**INSTRUCTIONS FOR THE TASK:**
Please restate the blog post below on COVID-19 vaccine exemptions, beginning at the words "If an employer" and stopping after "potential exemption/accommodation: pregnancy.", and replace "reasonable accommodations" with "workplace accommodations".

**PAGE EXCERPT:**
There are many legal and cultural issues employers need to consider in deciding whether and how to mandate COVID-19 vaccines of some or all employees. This blog addresses but one issue—potential exemptions.
If an employer mandates vaccines, employers are required by the ADA and Title VII to consider exemptions/reasonable accommodations for disabilities/medical reasons or because of a sincerely-held religious belief. Employers may wish to consider another potential exemption/accommodation: pregnancy.
According to the CDC, while pregnant women are at higher risk for serious illness, the data are limited as to the safety of COVID 19 vaccines for pregnant women.
Therefore, even if not mandated by law, employers which mandate vaccines may wish to invite requests for exemptions for pregnancy (thinking carefully on what proof, if any, they will require).
Caution: as with other issues involving COVID 19, employers should avoid providing what may be deemed as medical advice. Instead, all employees should be encouraged to consult with their health care providers.
One more caution: inviting requests for the exemption without explanation may inadvertently discourage pregnant women from making an informed choice. In the case of pregnancy, employers may wish to include a link to CDC guidance so that pregnant women understand both the risk of not being vaccinated and the potential unknown risk of being vaccinated.
Employers should not be making this judgment. It is an issue for pregnant women to make in consultation with their own health care providers.
This blog is not legal advice, should not be construed as applying to specific factual situations or as establishing an attorney-client relationship.

**DATA:**
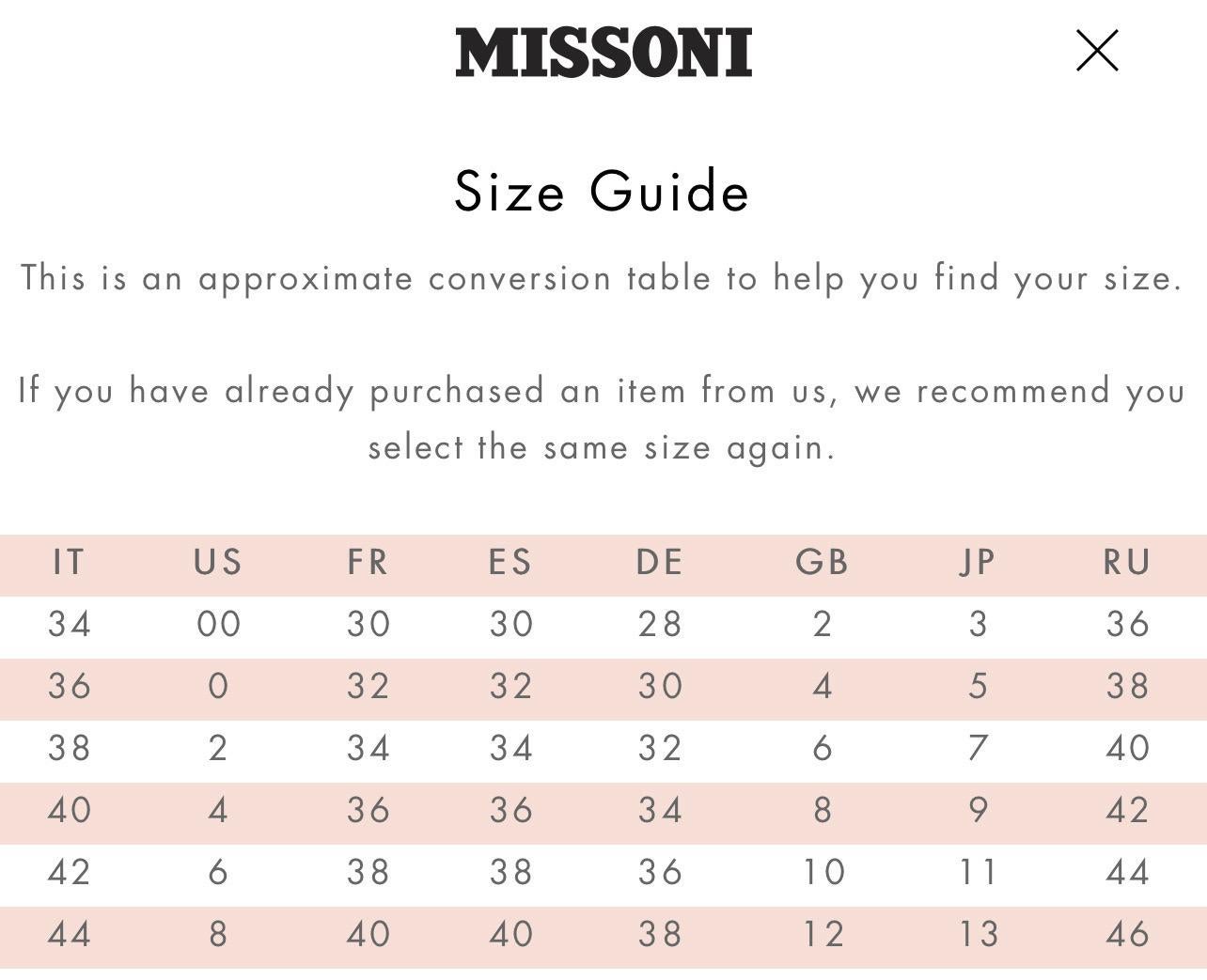The height and width of the screenshot is (980, 1207).
Task: Click RU size 46 cell
Action: pyautogui.click(x=1127, y=934)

**ANSWER AREA:**
If an employer mandates vaccines, employers are required by the ADA and Title VII to consider exemptions/workplace accommodations for disabilities/medical reasons or because of a sincerely-held religious belief. Employers may wish to consider another potential exemption/accommodation: pregnancy.